Another key moment from Sexual Personae, by Camille Paglia (1990):

Quote: from “Speed and Space,”

          “Perfect narcissism is fascinating and therefore demoralizing.”

“Demoralizing” carries two meanings here in my analysis. First, Paglia means literally de-moralizing, taking away morality. Her example is Byron. His narcissism gives him rare hedonistic power on a cultural scale. England recognizes his very presence as a destabilizing force morally. Thus they keep sending him away.

But I ask myself: what is “perfect” narcissism? For many of the lower order, such a phrase would not compute. How could it be perfect? Isn’t all narcissism flawed narcissism? To love yourself and only yourself is disgusting. “Perfect” does not apply.
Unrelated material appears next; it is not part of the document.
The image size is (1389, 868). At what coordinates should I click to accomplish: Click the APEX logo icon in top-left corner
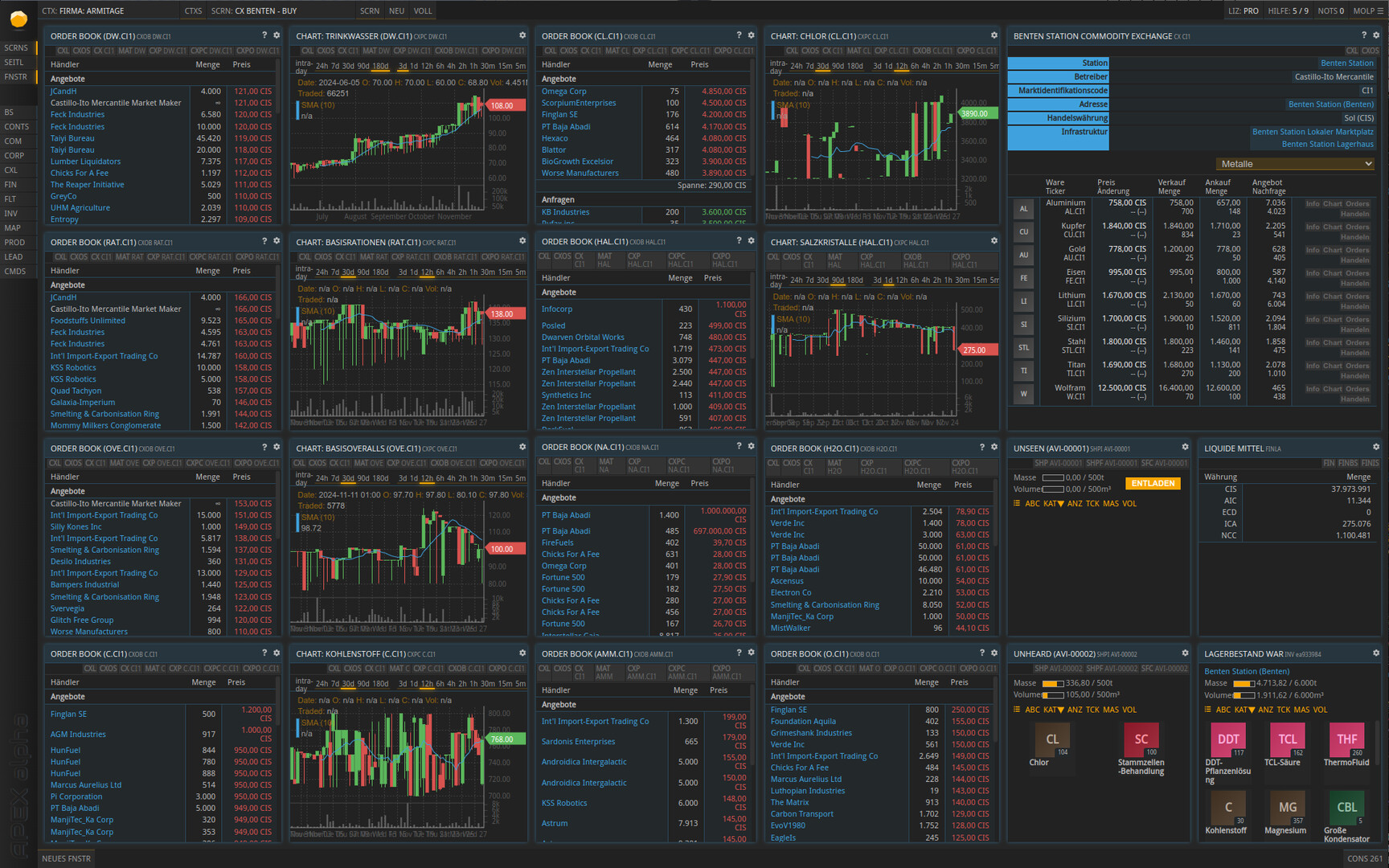[18, 18]
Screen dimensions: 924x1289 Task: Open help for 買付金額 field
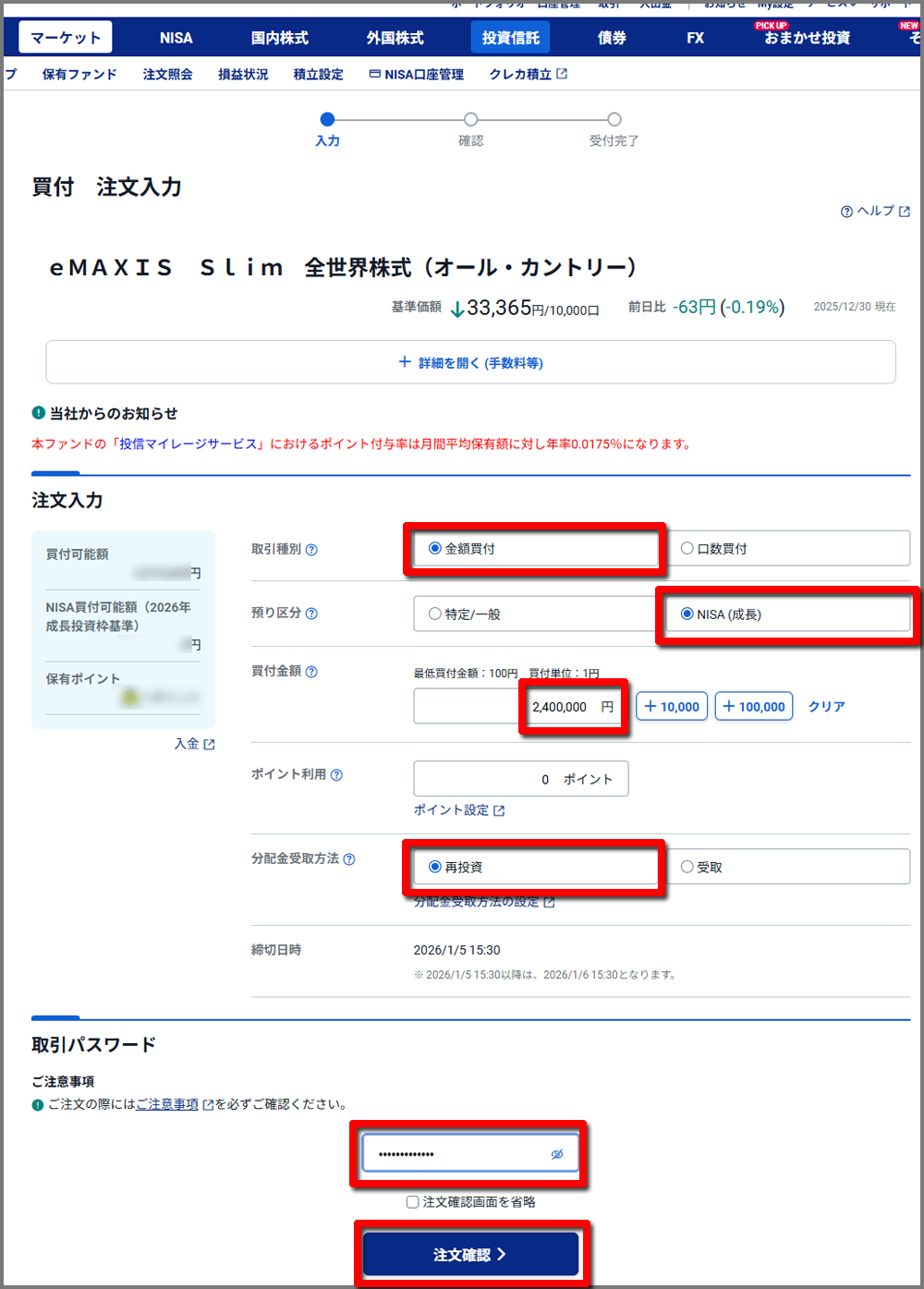click(311, 672)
Maybe so. But consider: By “perfect,” Paglia means narcissism that makes sense -- lovely people loving themselves, as opposed to hideous people loving themselves. Like a perfect murder, perfect narcissism is narcissism you get away with. Byron, as both a hugely talented and physically beautiful man, expresses a self-love that is both understandable and acceptable. We think: if I were him, I’d love myself too. Perfect narcissism is narcissism that does not seem wrong.
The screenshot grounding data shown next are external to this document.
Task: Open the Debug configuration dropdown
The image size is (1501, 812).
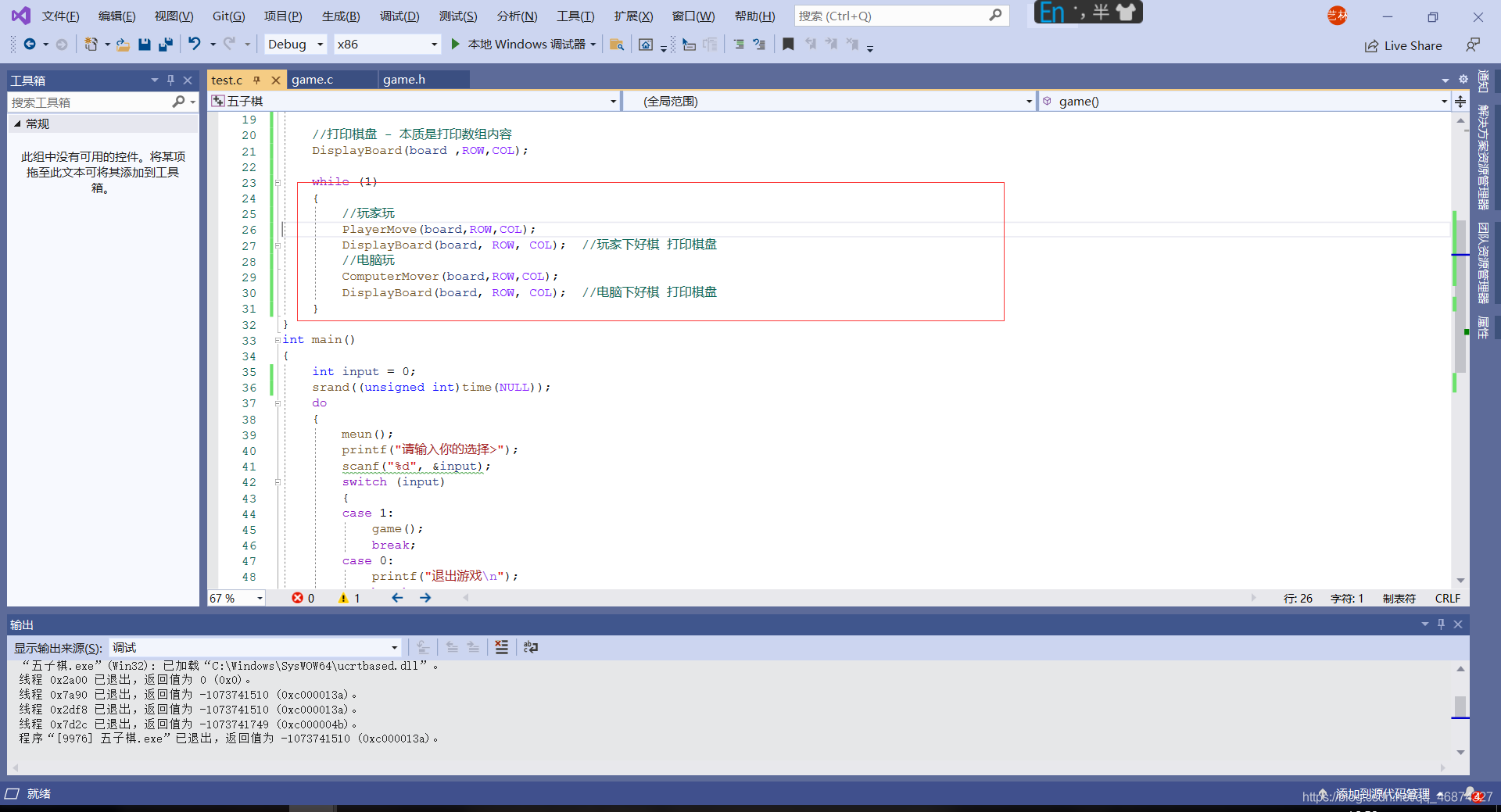Action: point(295,45)
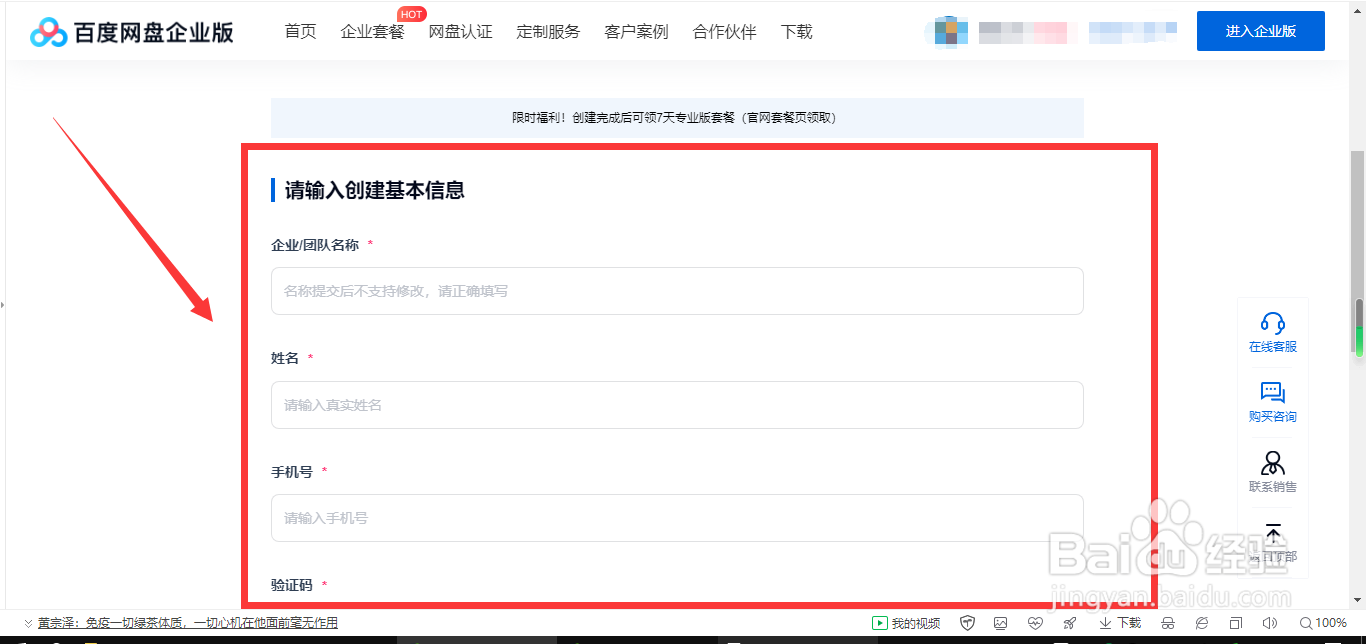
Task: Select 客户案例 in the top navigation
Action: 635,31

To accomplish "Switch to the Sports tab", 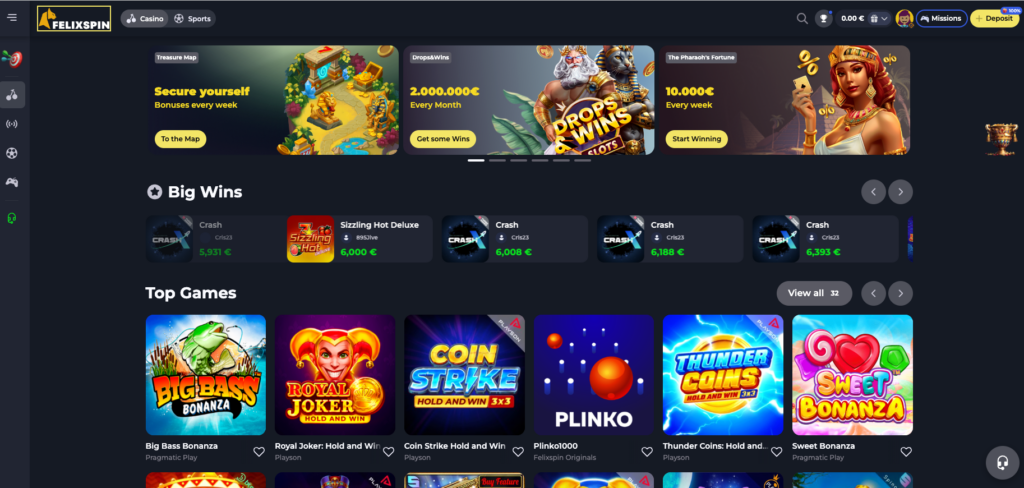I will tap(192, 18).
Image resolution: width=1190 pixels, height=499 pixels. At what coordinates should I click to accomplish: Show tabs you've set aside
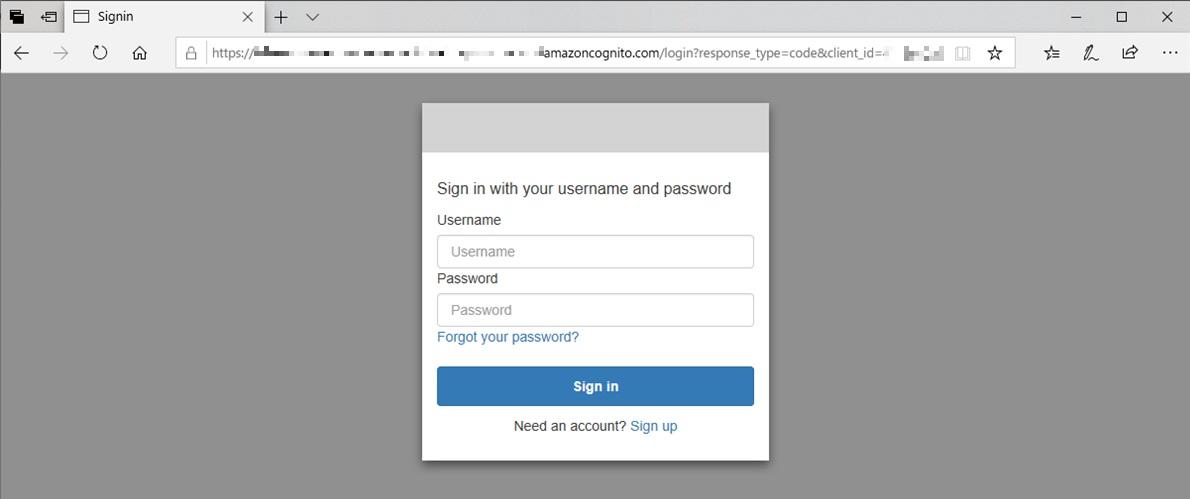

On the contrary nothing could be more repulsive than the thought of some ugly slob drooling over himself -- imperfect narcissism. Nothing could be more boringly nonsensical than that. I recall in Crumb (1994), that fabulous documentary, the older brother, a decaying putrid sore on humanity, referring publicly to his “wounded” narcissism. What a grotesque spectacle.

Second, Paglia means the effect of perfect narcissism on the individual. Instead of “moral,” think “morale.” Think de-morale-ization, the undermining of positive attitudes, the creation of malaise. Think what happens when we look into the eyes of the perfect narcissist.

So many of us aspire to greatness, and so many do not fully realize how integral those aspirations are to our whole personality until we stand face to face with a Byron and sink inside. That sinking is the demoralization Paglia writes of. Byron’s personality is a sermon of superior genes. We see him and know instantly he is miles above us. We are down in the hell of having to try. We are sunk. Byron is forbidden knowledge. When we touch him, we know we are nothing. Everywhere he goes, he creates a wake of humanity.

In that wake, the whole attitude of the country becomes affected. The de-morale becomes the de-moral. The dashing of individual spirits becomes the culture-wide reappraisal of good and bad. How? Byron proves the power of a born star, one whose personality reverberates. In Paglia’s syllogism, whatever fascinates demoralizes, because fascination is an atheistic state of mind. We can sin at will and it won’t matter because nothing matters while Byron is God.